Les mots mis sur les maux ne sont pas innocents
Les salariés et les employeurs sont-ils devenus des experts de santé publique ? La lecture de certains comptes rendus de comités d'hygiène, de sécurité et des conditions de travail (CHSCT) donne parfois l'impression d'assister à un congrès scientifique sur la souffrance psychique au travail. Les participants se disputent sur la définition de concepts, citent des articles de médecine ou de psychologie. L'enjeu principal des débats ne semble plus être le partage du pouvoir, mais la vérité des propositions. Ce n'est pourtant qu'une apparence.
Du point de vue des salariés, les mobilisations contre la souffrance psychique ne sont souvent qu'une nouvelle façon d'exprimer des combats syndicaux et politiques classiques1 : la résistance à l'extension abusive de la subordination salariale, la revendication d'un droit de décider de l'organisation du travail. Simplement, du fait d'une tendance à la " sanitarisation du social ", il faut désormais parler de santé si l'on veut parler de tout le reste.
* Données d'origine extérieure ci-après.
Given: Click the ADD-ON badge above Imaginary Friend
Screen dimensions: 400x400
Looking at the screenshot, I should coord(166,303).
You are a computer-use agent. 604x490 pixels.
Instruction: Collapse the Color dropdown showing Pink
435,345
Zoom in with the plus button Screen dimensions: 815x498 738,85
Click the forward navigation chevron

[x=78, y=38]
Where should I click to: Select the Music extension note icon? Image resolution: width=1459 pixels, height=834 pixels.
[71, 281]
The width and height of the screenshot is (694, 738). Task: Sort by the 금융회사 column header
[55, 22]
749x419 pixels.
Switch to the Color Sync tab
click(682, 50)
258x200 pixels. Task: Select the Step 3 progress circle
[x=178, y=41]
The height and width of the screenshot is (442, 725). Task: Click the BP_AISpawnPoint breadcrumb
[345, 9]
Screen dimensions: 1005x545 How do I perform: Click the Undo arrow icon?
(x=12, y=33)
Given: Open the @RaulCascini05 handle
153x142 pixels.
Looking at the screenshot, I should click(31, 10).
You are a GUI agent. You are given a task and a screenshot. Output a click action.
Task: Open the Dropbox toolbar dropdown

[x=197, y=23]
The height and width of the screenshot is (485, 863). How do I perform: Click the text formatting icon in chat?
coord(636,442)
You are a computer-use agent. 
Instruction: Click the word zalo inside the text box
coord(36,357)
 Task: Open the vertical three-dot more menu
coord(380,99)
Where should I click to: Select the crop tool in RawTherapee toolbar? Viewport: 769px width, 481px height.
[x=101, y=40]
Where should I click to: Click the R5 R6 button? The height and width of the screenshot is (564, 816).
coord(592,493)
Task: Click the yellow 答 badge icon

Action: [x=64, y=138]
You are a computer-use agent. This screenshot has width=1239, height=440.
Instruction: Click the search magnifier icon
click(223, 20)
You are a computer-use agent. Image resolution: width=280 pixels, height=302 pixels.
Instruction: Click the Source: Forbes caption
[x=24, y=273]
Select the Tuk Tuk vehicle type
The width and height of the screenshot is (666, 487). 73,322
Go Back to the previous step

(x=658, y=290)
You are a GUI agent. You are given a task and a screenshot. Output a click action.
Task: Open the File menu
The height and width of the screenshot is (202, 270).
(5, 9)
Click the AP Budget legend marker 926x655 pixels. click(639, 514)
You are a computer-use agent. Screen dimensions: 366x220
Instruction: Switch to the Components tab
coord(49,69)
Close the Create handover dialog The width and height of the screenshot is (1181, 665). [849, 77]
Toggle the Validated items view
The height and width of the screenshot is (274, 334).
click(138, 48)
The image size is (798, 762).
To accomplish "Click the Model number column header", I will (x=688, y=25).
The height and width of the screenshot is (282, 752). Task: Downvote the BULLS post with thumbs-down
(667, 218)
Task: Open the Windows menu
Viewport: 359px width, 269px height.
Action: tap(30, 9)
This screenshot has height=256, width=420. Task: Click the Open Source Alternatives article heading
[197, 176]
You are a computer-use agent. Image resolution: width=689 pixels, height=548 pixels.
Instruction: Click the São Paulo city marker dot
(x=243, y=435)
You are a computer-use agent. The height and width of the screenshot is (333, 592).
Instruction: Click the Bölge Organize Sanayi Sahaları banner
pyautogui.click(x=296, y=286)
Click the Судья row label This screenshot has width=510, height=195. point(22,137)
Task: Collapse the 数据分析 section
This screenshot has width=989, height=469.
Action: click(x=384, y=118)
Les employeurs font également des calculs politiques dans leurs prises de position sur la souffrance. Ainsi préfèrent-ils l'expression " risques psychosociaux " plutôt que " souffrance au travail ", par exemple, parce qu'elle donne une apparence plus technique aux débats, ce qui incite souvent les représentants syndicaux à penser qu'ils sont à la traîne par défaut de connaissances. Surtout, elle met en cause un " environnement " à risque, ce qui fait qu'elle se prête moins à la recherche de responsabilités.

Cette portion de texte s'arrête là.